Par malheur, ni la prime allouée aux dénonciateurs, ni l’appât d’un prix exceptionnel offert aux détenteurs, ni la confiscation, ni la prison, ni l’amende, ne pouvaient, hélas ! renouveler le miracle de la multiplication des pains. Il ne rentra que des quantités insignifiantes de blés de la banlieue, et comme, d’autre part, la consommation du pain allait en croissant à mesure que les autres alimens devenaient plus rares et plus chers, le gouvernement se voyait acculé à la nécessité d’ouvrir des négociations au moment même où le chef remuant de la délégation bordelaise, après s’être improvisé ministre de la guerre, le suppliait, que disons-nous ? le sommait d’attendre le résultat de ses combinaisons stratégiques. Il fallut donc s’efforcer de tenir encore.

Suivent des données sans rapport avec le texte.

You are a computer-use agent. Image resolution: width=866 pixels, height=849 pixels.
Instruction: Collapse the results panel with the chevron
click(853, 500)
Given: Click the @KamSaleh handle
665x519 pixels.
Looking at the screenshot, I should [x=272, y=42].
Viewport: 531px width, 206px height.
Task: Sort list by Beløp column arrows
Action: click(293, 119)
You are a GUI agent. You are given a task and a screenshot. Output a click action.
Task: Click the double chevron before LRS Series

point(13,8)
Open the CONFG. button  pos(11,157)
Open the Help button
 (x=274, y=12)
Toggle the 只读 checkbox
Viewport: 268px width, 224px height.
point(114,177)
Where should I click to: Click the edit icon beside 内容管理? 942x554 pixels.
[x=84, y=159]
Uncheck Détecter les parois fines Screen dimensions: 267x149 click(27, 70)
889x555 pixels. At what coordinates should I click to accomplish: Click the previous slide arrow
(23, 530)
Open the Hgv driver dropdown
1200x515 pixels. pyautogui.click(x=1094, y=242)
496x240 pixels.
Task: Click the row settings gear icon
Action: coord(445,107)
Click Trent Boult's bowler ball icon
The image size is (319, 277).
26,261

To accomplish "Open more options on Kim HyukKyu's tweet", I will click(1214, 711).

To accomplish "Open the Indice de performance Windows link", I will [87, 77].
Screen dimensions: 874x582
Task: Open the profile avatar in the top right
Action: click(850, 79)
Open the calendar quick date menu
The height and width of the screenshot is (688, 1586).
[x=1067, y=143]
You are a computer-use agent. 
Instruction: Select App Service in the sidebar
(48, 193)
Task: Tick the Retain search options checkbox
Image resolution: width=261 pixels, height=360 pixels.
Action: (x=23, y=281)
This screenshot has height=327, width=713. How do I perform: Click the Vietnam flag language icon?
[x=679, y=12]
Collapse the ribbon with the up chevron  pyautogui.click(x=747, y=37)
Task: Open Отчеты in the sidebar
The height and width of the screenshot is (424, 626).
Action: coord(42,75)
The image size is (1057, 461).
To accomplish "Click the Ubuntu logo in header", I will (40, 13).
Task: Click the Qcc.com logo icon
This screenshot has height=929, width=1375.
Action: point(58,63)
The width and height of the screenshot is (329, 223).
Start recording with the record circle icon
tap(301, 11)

On se résolut à rationner le pain, et l’on fixa la ration à 300 grammes à dater du 15 janvier ; mais, comme il ne restait presque plus de farine, il fallut abaisser successivement la qualité du pain avec la quantité ; c’est ainsi que les Parisiens ont été nourris pendant trois semaines d’un mélange de farines de blé, d’orge, d’avoine, de riz, de pois secs, de féveroles, rudis indigestaque moles !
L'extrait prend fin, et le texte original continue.